The arrogance, the flippant notion that any country, or any
community of cultures, can step into this cacophony just staggers the mind. No
collective of power or prestige can put down the massacres which rage in the name
of law, religious, cultural, and a worldview dictated by the rule of the
Almighty. The United States would do better by doing nothing, aside from “knocking
on wood” that the Syrian Civil War continues indefinitely, perhaps tiring out
the very virulent, violent elements which have been vying for power in the
region for decades.

The history behind the boundaries and broken promises in the
desert cannot be ignored. The tribes and tribulations of the Middle East all
started with World War I, where The Ottoman Empire, the “Sick Man of Europe”,
lost internal integrity as well as external legitimacy.  King Mehmed VI Had joined forced with the Central
powers Germany and Austria-Hungary, and lost.

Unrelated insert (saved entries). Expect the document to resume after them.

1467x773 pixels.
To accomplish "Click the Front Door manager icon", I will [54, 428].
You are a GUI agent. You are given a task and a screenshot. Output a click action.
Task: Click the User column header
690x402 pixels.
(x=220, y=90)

Palestine and Jordan became
British mandates, while Lebanon and Syria fell under French purview. The British
had their hands full with a global empire spinning away, while the French also
witnesses their grand experiment to civilize the uncivilized fall apart.

The boundaries drawn up by the Allied Powers after Armistice
Day disregarded ethnic, religious, and ethno-religious elements. Political
identity based on the rule of law and civil conduct depends on a universal
acceptance of human rights. Differing religious factions face fundamental
divides, dramatic distinctions which can mean the difference between life and
death. A devout Muslim may well interpret his Holy Book to make Holy War on any
infidel who refuses to accept the tenets and the Teacher of his faith. Such is
the fraught basis for the fights that never end in the Arab world.

Desert Shield gave way to Desert Storm in 1991, when a communion
of communities took on the Hussein regime in Iraq, a country desperate for oil
and prestige following their disastrous turn against Iran during their
eight-year war. Oil-rich Kuwait served oil-dependent “rest of the world.”
Following the forced evacuation of Hussein’s forces, the United States restored
some of its lost military prestige from Vietnam. A 1992 recession hurt George
Herbert Walker Bush (plus a third-party run by H. Ross Perot), and his chances
at a second term.

Hussein still loomed large in the minds of the US
Government, enough that Congress passed a resolution in 1998 to remove the Baathist
dictator from power. Before that, Al-Qaeda was on the move, attacking the world
trade center in 1993, followed by attacks on US consulates in Africa and the explosion
on the USS Cole in 2000

Son George W. Bush was elected  by electoral (not popular) vote in 2000, and
then came 9-11.

The conflicts in the Middle East and Central Asia were no
longer knocking on our allies’ doorsteps. Suicide bombers took advantage of a
central intelligence miasma in Washington and attacked the World Trade Center,
along with the Pentagon and an attempted hijacking and crashing into the White
House. Bush’s response instigated the invasion of Afghanistan, the removal of
the Taliban, and the resumption of the search for Al-Qaeda leader Osama bin
Laden.

What else to do? Resume the upsets over the Hussein regime,
over which the Clinton Administration had been dropping bombs weekly for years.
Separate intelligence reports, before and after invasion, confirmed that
Hussein had weapons of mass destruction. Skeptics during the Bush
Administration conceded that Hussein was such a weapon himself. Nine plus years
in Iraq, and what do we have? More trouble. While Bush had intimidate Arab
dictators to play nice, respect Israel, and diminish Al-Qaeda terrorists and
Muslim extremists, the same repressive policies, mixed with the technological
innovations, created the sub-cultures of dissent which spread from word of
mouth to biting with megabytes, as Internet, Facebook, My Space became the new
public square of dissent in the Middle East.

Tunisia toppled, followed by leaders in Egypt, Yemen, and
then Libya. Yet one set of bad guys who feared Al-Qaeda have been replaced by
the latent terrors and extremists so hunted and despised by the United States. The
Arab Spring has sprung, and governments have been falling all over the Arab
World, yet the pretended peaceful democratic transitions have erupted into
chaotic transformations of tyranny, where terrorists are taking charge while
secular, principled interests remain the endangered minority. With so many
unintended consequences to democratic intentions, the United States would do
best to stay out of Syria and the Middle East.